Книга, которую я пишу, завершила она или нет свою траекторию? Я, который даже на этих страницах хвастаюсь тем, что никогда о таких вещах не заботился, потому что о конце меня оповещает толчок, — я впервые задумался. Смогу ли я и дальше говорить с вами, писать этот дневник, который и дневником-то не назовешь, — и рассказывать о том, что со мной происходит? Это значило бы насиловать механизм. Это значило бы писать не эту книгу, которая рождается сама собой, а другую, насильственную. Я поддаюсь на хитрость вокзальных перронов, где бежишь вслед за поездом, вскакиваешь на подножку, лишь бы оттянуть момент обрыва нити, которая опутывает наше сердце и сердце того, кто уезжает. Меня раздирают тяга к привычному и фатальная необходимость разрыва. Ведь я представлял нас вдвоем, молодыми, каким я сам был когда-то, остановившимися на углу улицы, сидящими в сквере, лежащими ничком на кровати или опирающимися локтем о стол и болтающими обо всем на свете. А теперь я вас покидаю. Но покидаю, разумеется, не совсем, потому что настолько слился с чернилами, которыми пишу, что передал им мой пульс. Разве вы не чувствуете его большим пальцем, прижимающим уголок страницы? Меня бы удивило, если бы не чувствовали, потому что его биение передается моему перу и производит ни на что не похожий шум — бешеный, ночной, причудливый: ритм моего сердца, записанный и звучащий в «Крови поэта». «Поэт умер. Да здравствует поэт». Именно это кричат его чернила. Именно это глухо отбивают его барабаны. От этого горят траурные свечи. И от этого пульсирует ваш карман, в который вы положили мою книгу, а прохожие оборачиваются и пытаются понять, что там за шум. В том и состоит разница между книгой, которая не более чем книга, и этой книгой, которая есть превратившийся в книгу человек. Он стал книгой и взывает о помощи, чтобы кто-нибудь разрушил чары и помог ему воплотиться в личность читателя. Именно этого фокуса я от вас и жду. Поймите меня правильно. Это не так трудно, как кажется на первый взгляд.

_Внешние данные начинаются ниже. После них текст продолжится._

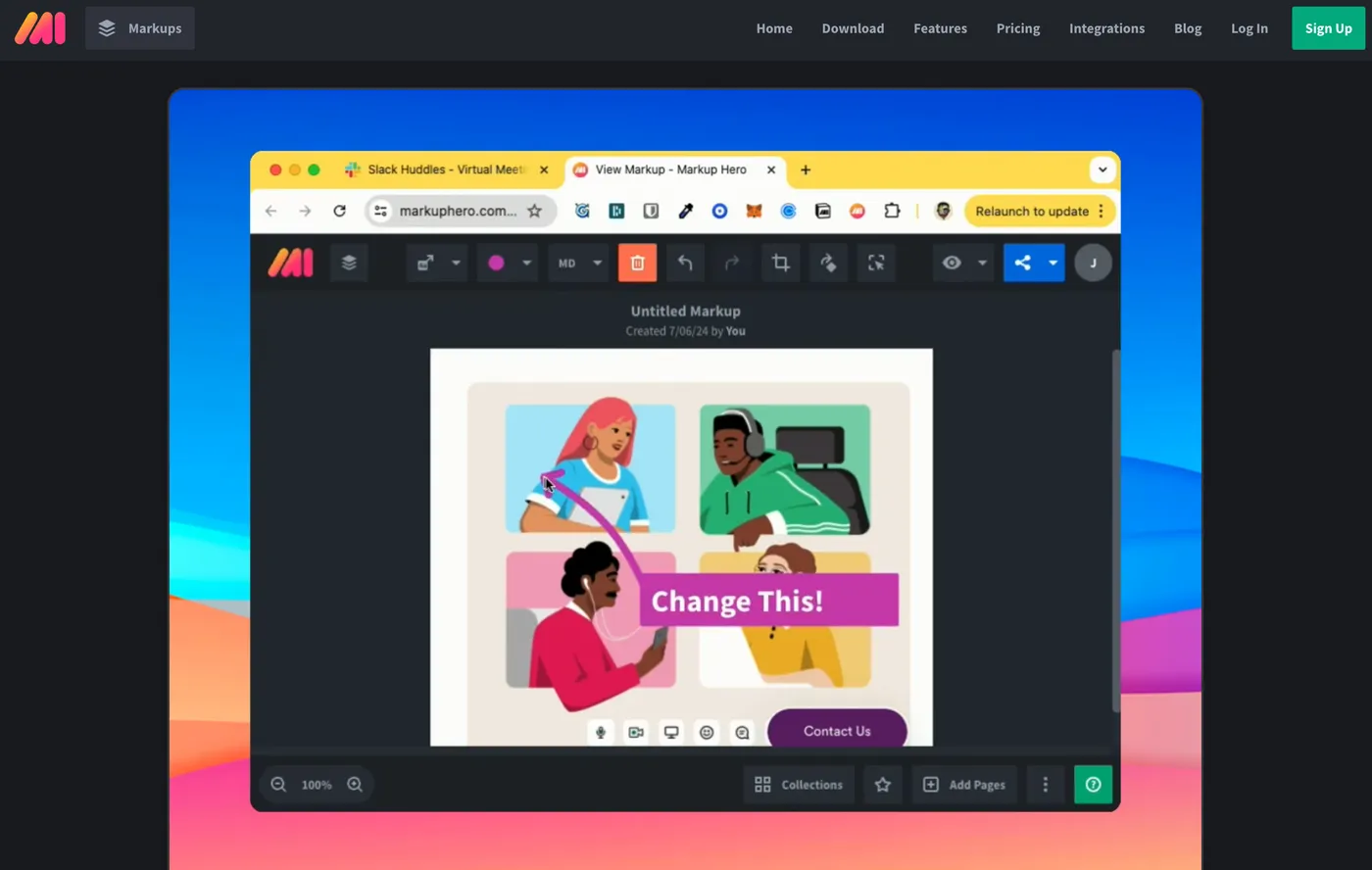Click the redo arrow icon
Image resolution: width=1372 pixels, height=870 pixels.
click(732, 263)
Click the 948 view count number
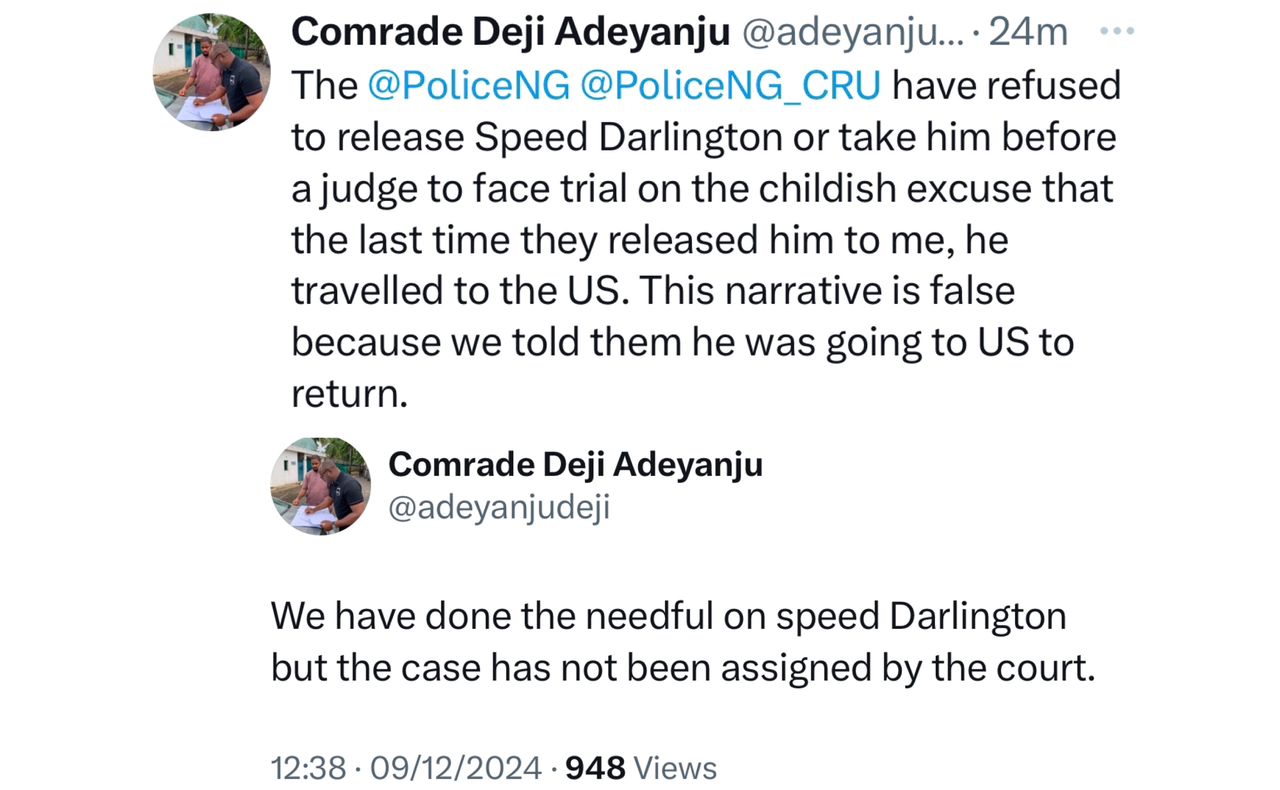 (596, 768)
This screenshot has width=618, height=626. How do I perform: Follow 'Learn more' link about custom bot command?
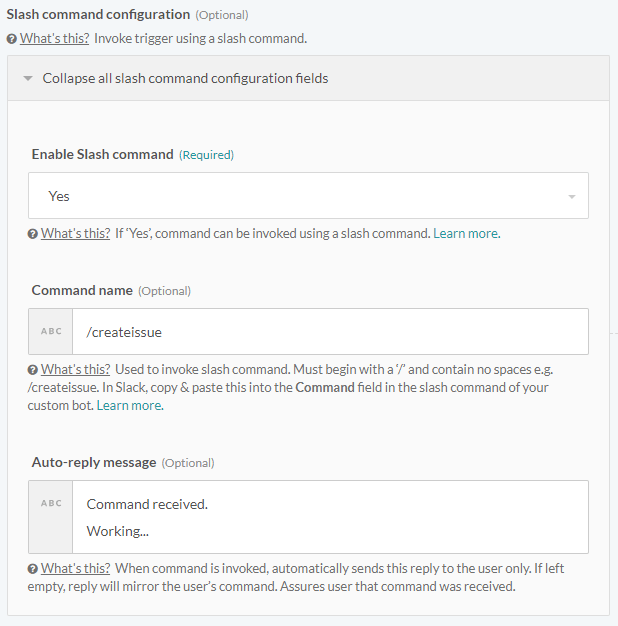pyautogui.click(x=129, y=406)
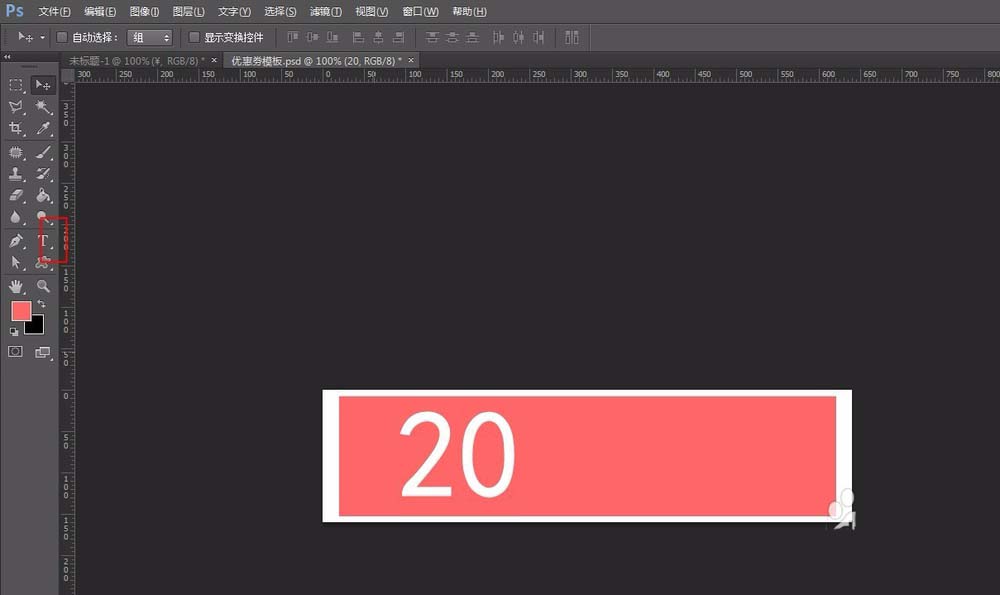Image resolution: width=1000 pixels, height=595 pixels.
Task: Select the Eyedropper tool
Action: (x=43, y=128)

Вы достаете книгу из кармана. Читаете. Если у вас получится читать так, чтобы ничто не отвлекало вас от текста, то вскоре вы почувствуете, что я вошел в вас; вы вернете меня к жизни. Вы даже рискуете неожиданно повторить какой-нибудь мой жест или глянуть моим взглядом. Само собой, я говорю о молодежи того времени, когда я перестану существовать во плоти и кровь моя перестанет быть чернилами.
Мы с вами заодно. Помните, как важно, чтобы мои палочки и крючочки, превратившиеся в печатные буквы, вновь обрели через вас свои изгибы и распрямили их, мгновенно переплетя наши линии так, чтобы мое тепло слилось с вашим теплом.
Если вы будете дословно исполнять мои указания, то произойдет частичное смешение, и эта довольно невзрачная шкатулка, то бишь книга, перестанет быть только книгой, потому что в силу вступит договор о взаимопомощи, согласно которому живой помогает мертвому, а мертвый — живому. Вы дадите мне столько же, сколько от меня получите. И не будем больше к этому возвращаться.